■ What is being asked ■
Only the lines from the one containing "Select the Launch CMD stage" through the end of the entries should be returned, exactly as they are, with the pictures omitted.

■ Dataset entries ■
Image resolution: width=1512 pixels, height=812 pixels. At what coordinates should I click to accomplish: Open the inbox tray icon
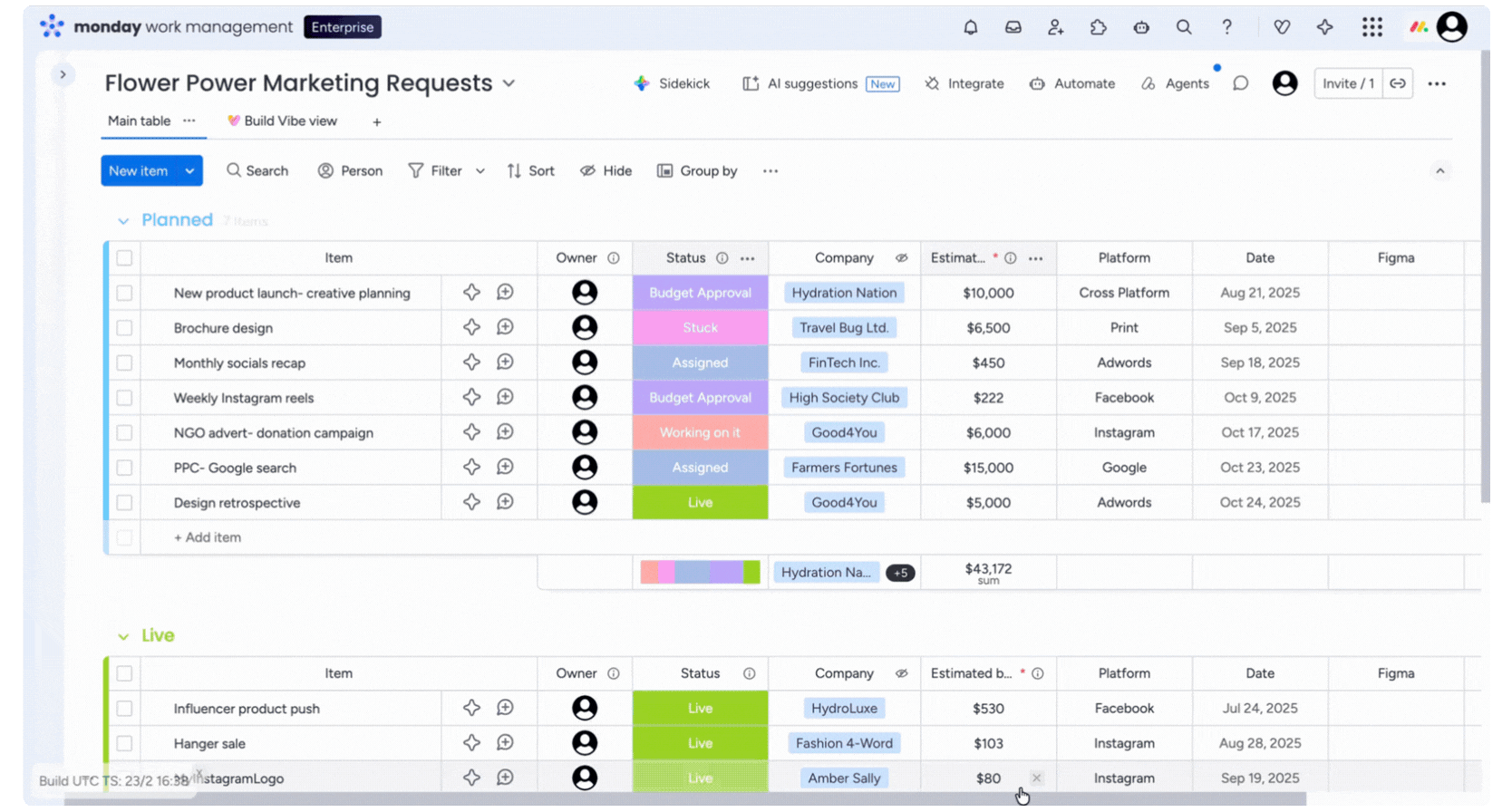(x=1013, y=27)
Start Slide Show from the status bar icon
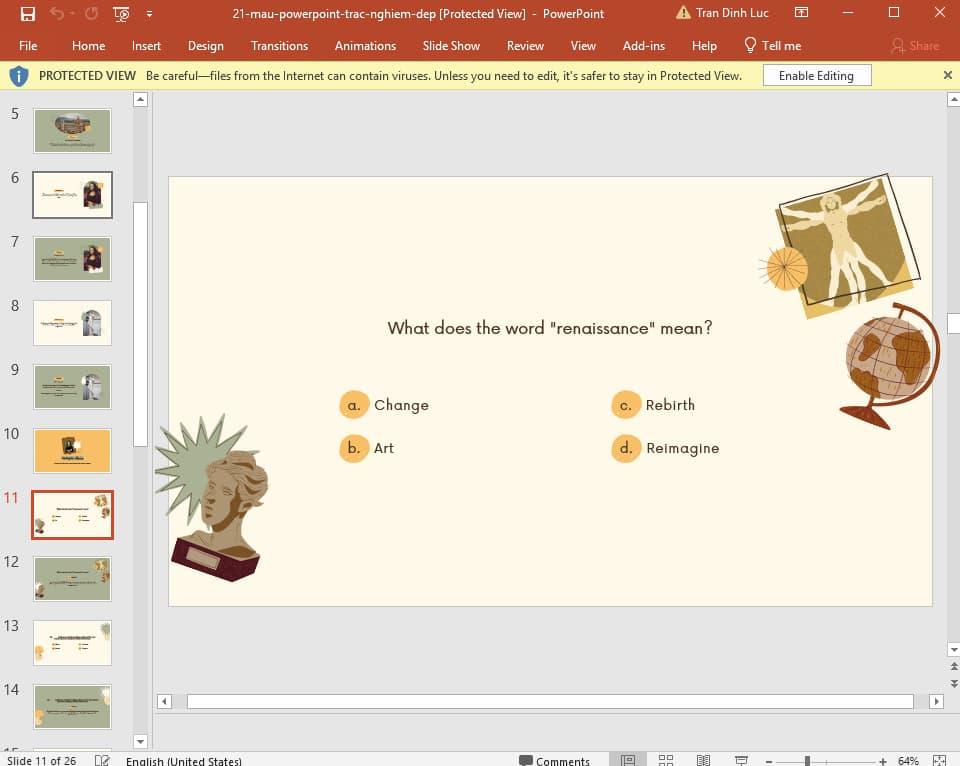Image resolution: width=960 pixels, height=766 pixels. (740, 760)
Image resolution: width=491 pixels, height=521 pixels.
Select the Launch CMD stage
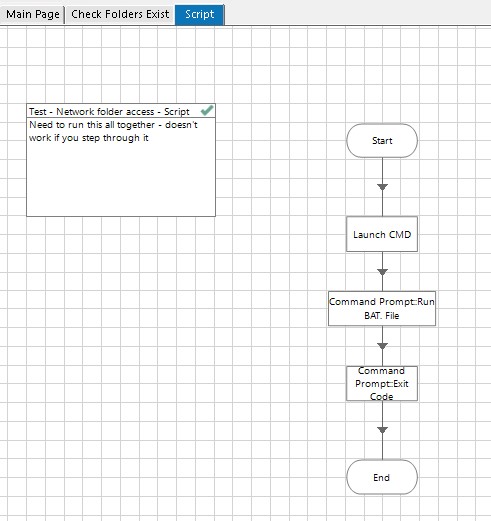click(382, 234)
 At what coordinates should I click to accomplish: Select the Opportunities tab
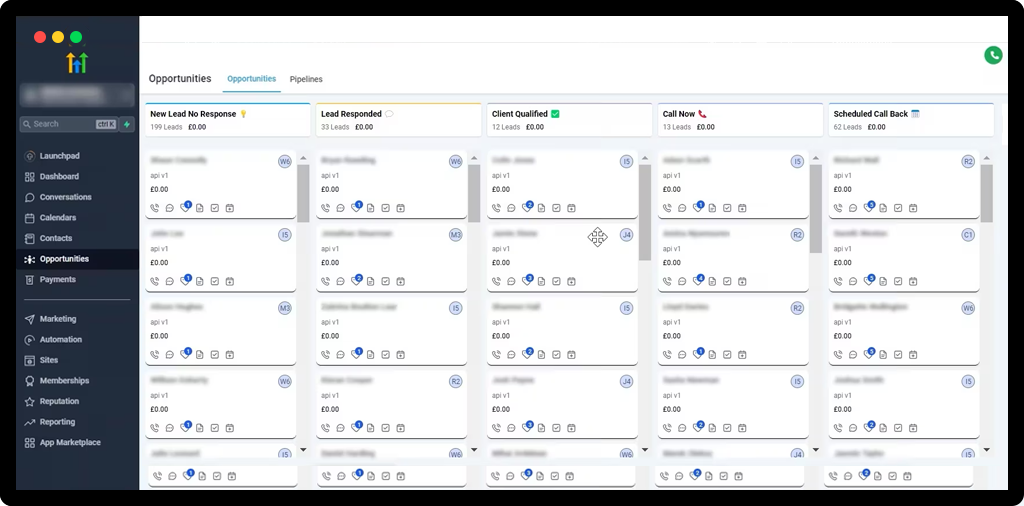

■ Response below ■
Select the Launch CMD stage
click(382, 234)
 At what coordinates should I click to accomplish: Select the Opportunities tab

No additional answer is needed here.